Friday, May 13, 2016

Guarded Empathy

This was the first high school I've been to with escalators.  Also the first where 8 bullet-proof vest-wearing armed security guards questioned me on the other side of a metal scan and x-ray security check.  On the 4th floor was the actual school where I was going to sub for another cellist, a middle school in the same charter school network where I teach my 4th graders.  I got to seem them in four years, or at least where they will be.  Larger people, wearing similar uniforms, still being reprimanded by faculty.  "You can't be here without a pass, watch him and make sure he goes back to his room,"  "Well, you can't eat in here and you can't eat in the hallway.  I guess you should have had your lunch when it was scheduled."  There is still a tension between rules and disregard of rules.

Of the five cellists I was supposed to have in my class I saw three, one of which came in, then left to go to lunch but somehow missed it, then went to a homeroom classroom to eat her lunch telling me she wouldn't be in cello class.  Another came to the class 4 minutes before it ended, just enough time to run through their ensemble piece.  And the other, the shy, golden-hearted one, who came early and had an awkward private lesson with me for 45 minutes.  Thinking that at any moment the others might arrive, it was hard to dive into anything.  Also since she is not my students and my presence, maybe never to be seen again, was completely unsolicited by her.  I shared a perspective on vibrato with her, and shifting, and ensemble dynamics.

It is hard to have a situation that is so endemic that one can throw love and more love into it and not feel that anything comes out of it.  But then what is love?  Are we, am I, really putting it in?  I've never taught in quite this setting, and certainly not in the style expected of this institution which is so far from what I would like to share.  It's a difficult thing to balance, and something that I hope with start to make more sense.

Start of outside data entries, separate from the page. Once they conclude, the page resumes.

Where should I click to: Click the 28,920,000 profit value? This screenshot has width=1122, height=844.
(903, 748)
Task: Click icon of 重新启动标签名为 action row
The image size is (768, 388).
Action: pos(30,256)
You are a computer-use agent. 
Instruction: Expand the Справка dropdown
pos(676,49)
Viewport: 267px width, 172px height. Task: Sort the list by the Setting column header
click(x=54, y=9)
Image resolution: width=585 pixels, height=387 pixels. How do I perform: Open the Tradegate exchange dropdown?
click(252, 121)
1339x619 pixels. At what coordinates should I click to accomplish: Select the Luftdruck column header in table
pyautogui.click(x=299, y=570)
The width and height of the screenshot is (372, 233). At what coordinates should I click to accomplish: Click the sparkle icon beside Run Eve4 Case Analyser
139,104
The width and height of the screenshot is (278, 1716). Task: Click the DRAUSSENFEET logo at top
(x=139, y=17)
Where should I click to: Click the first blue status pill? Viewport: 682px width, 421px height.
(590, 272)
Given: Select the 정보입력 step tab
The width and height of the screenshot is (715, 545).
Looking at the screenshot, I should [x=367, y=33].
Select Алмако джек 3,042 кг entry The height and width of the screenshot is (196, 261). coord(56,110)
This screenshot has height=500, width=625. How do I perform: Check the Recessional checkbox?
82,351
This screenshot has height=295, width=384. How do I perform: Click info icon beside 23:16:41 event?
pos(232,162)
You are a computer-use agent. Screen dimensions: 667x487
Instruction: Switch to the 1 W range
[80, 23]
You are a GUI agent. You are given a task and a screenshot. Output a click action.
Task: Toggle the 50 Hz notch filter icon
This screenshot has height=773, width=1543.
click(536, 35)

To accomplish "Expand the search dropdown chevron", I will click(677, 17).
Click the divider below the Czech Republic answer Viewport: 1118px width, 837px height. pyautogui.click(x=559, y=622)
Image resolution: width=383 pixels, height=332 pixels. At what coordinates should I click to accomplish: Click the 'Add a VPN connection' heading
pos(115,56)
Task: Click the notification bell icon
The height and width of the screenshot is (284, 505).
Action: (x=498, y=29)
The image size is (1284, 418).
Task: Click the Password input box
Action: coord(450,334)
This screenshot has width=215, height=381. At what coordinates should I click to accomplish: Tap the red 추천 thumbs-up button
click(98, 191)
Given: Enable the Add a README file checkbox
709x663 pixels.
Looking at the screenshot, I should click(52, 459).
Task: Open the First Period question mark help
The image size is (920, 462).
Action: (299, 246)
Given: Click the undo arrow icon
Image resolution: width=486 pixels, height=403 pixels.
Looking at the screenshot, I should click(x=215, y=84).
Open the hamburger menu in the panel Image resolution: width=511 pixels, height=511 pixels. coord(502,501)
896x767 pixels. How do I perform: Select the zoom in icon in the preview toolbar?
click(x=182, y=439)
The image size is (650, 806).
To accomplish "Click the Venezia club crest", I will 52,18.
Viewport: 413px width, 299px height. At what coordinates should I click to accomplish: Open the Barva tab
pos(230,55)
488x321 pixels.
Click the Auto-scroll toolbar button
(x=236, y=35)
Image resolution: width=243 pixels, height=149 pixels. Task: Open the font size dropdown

And shortly after, rehearsing with a good friend for a chamber music concert reminded me of skills and feelings rarely practiced these days.  Flexing that muscle of what it means to really play with another person, to feel what they are feeling.  Music can teach us such empathy.  And what scary thing that might be at times.  In these schools, children feel like objects, I feel like an object, we are animated objects.  But in chamber music, empathy is essential.  How can I teach this?